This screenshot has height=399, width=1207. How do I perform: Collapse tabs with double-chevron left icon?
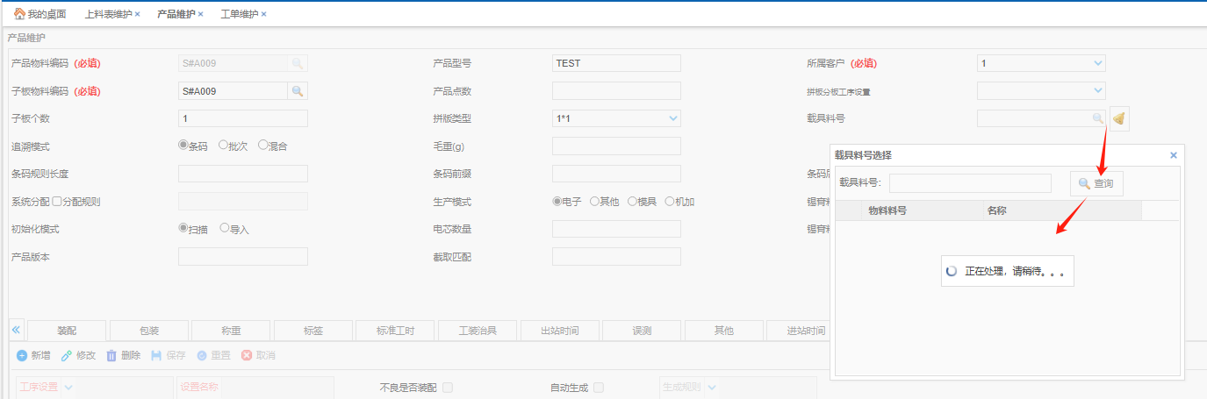tap(16, 330)
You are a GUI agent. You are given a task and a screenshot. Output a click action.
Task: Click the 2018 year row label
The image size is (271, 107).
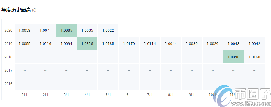[8, 57]
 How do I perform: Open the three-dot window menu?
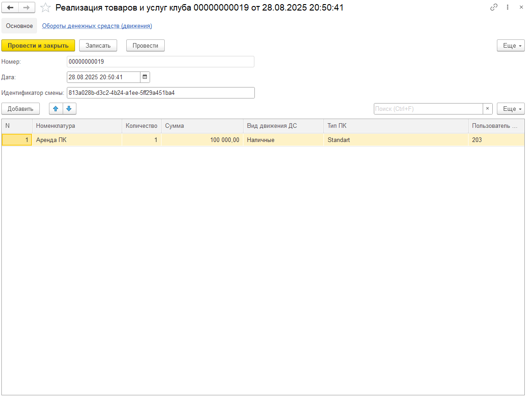[x=507, y=7]
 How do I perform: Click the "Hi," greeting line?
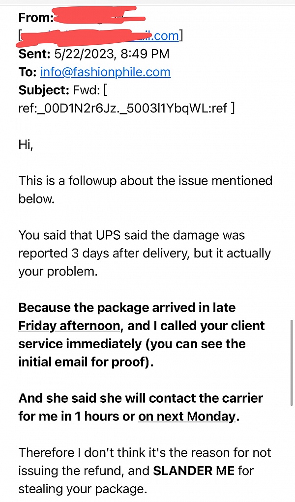[x=26, y=144]
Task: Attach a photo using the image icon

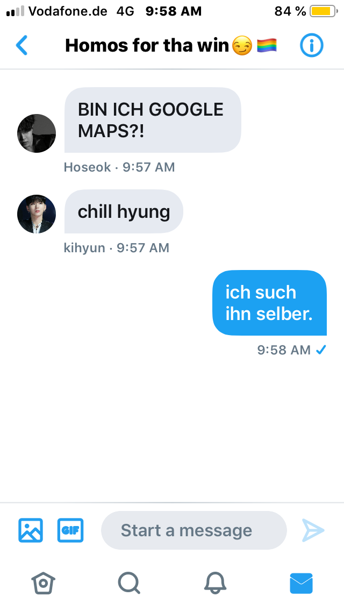Action: (31, 530)
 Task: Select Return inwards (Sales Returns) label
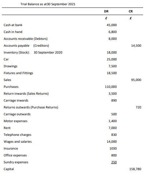click(x=26, y=94)
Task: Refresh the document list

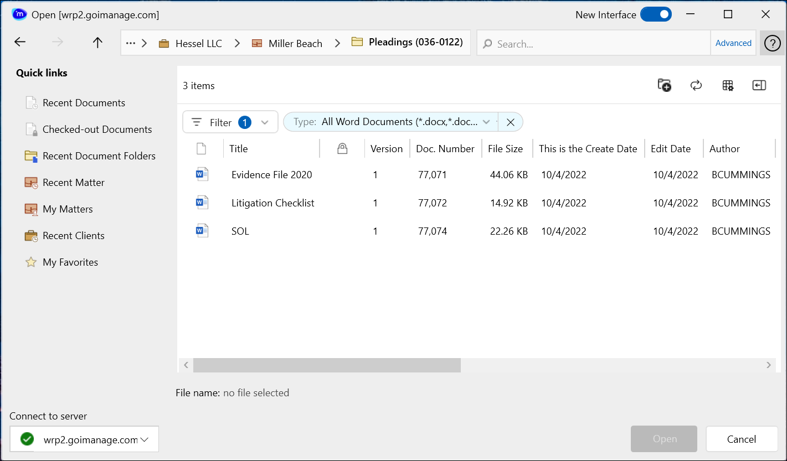Action: coord(696,85)
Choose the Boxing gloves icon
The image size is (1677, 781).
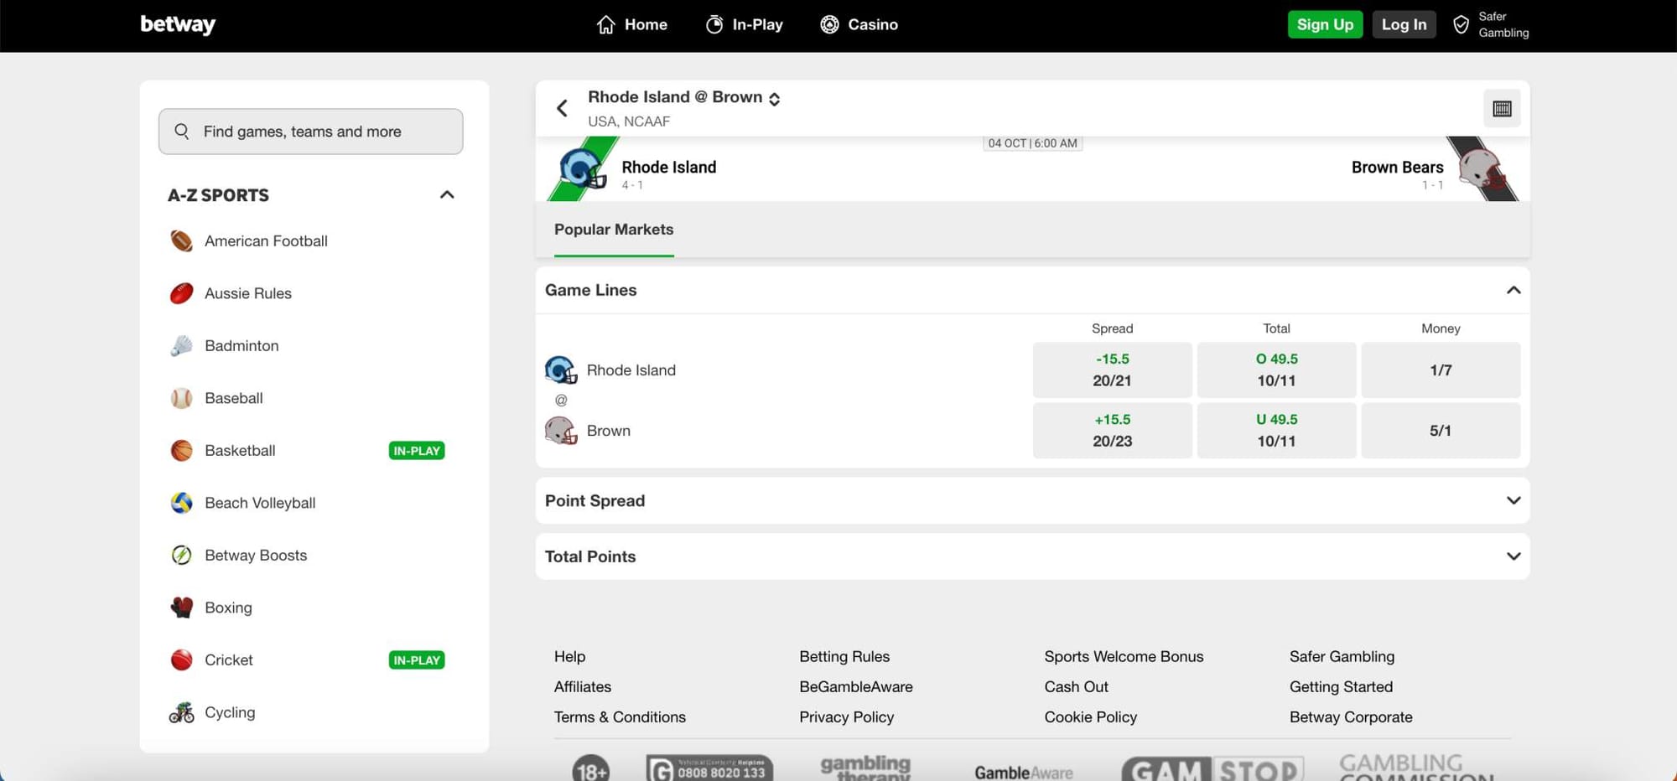181,608
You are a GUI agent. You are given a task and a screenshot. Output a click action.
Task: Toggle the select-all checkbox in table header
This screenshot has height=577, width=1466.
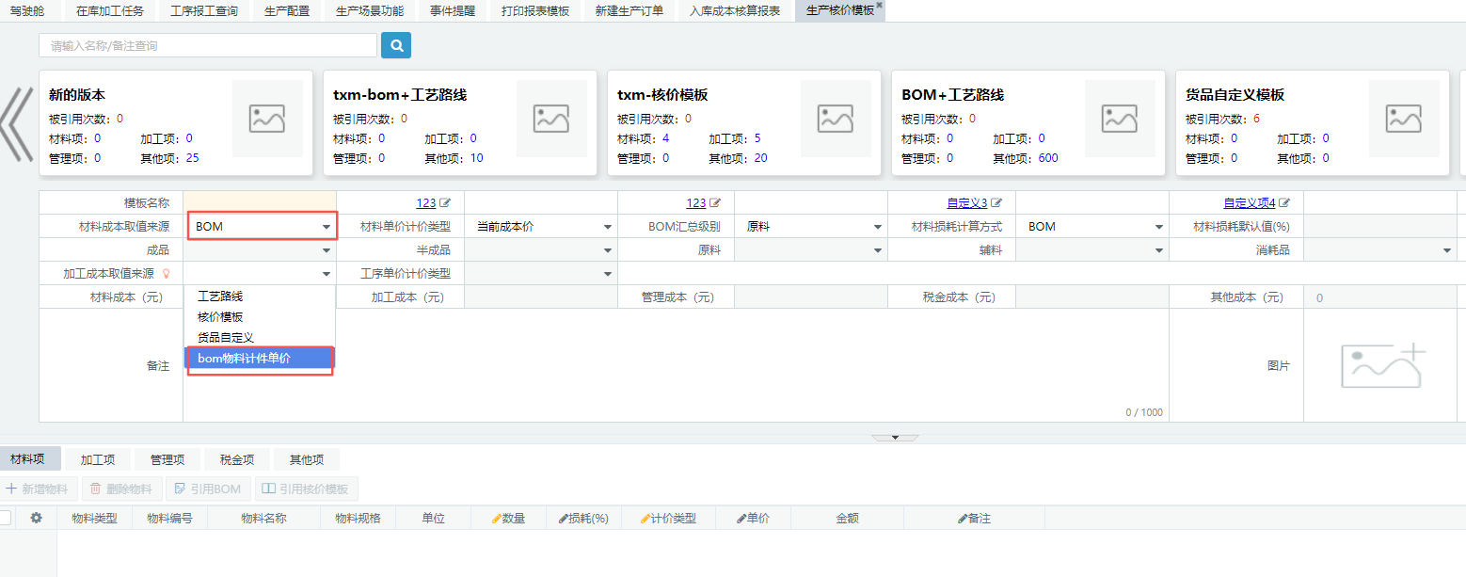6,518
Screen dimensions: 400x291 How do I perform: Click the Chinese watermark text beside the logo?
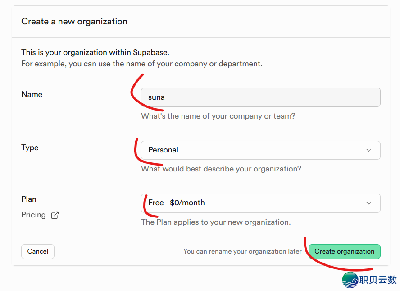coord(378,280)
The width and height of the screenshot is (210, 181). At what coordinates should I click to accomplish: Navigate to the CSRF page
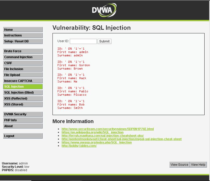pyautogui.click(x=23, y=63)
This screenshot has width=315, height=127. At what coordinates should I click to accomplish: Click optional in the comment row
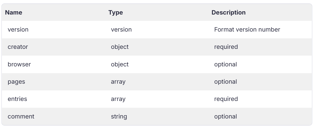click(225, 116)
****************
Activity
Each line from the line containing "Task: Select Return" through the final line of the data above must be retyped exactly; nothing else, and no pictures, may appear.

Problem solution
 Task: Select Return inwards (Sales Returns) label
click(x=26, y=94)
Task: Refresh the document list

Action: coord(696,85)
Choose the Boxing gloves icon
The image size is (1677, 781).
181,608
You are a GUI agent. You are given a task and a screenshot. Output a click action.
Task: Toggle the select-all checkbox in table header
This screenshot has height=577, width=1466.
6,518
Screen dimensions: 400x291 How do I perform: Click the Chinese watermark text beside the logo?
coord(378,280)
The width and height of the screenshot is (210, 181). At what coordinates should I click to accomplish: Navigate to the CSRF page
pyautogui.click(x=23, y=63)
This screenshot has width=315, height=127. At what coordinates should I click to accomplish: Click optional in the comment row
click(225, 116)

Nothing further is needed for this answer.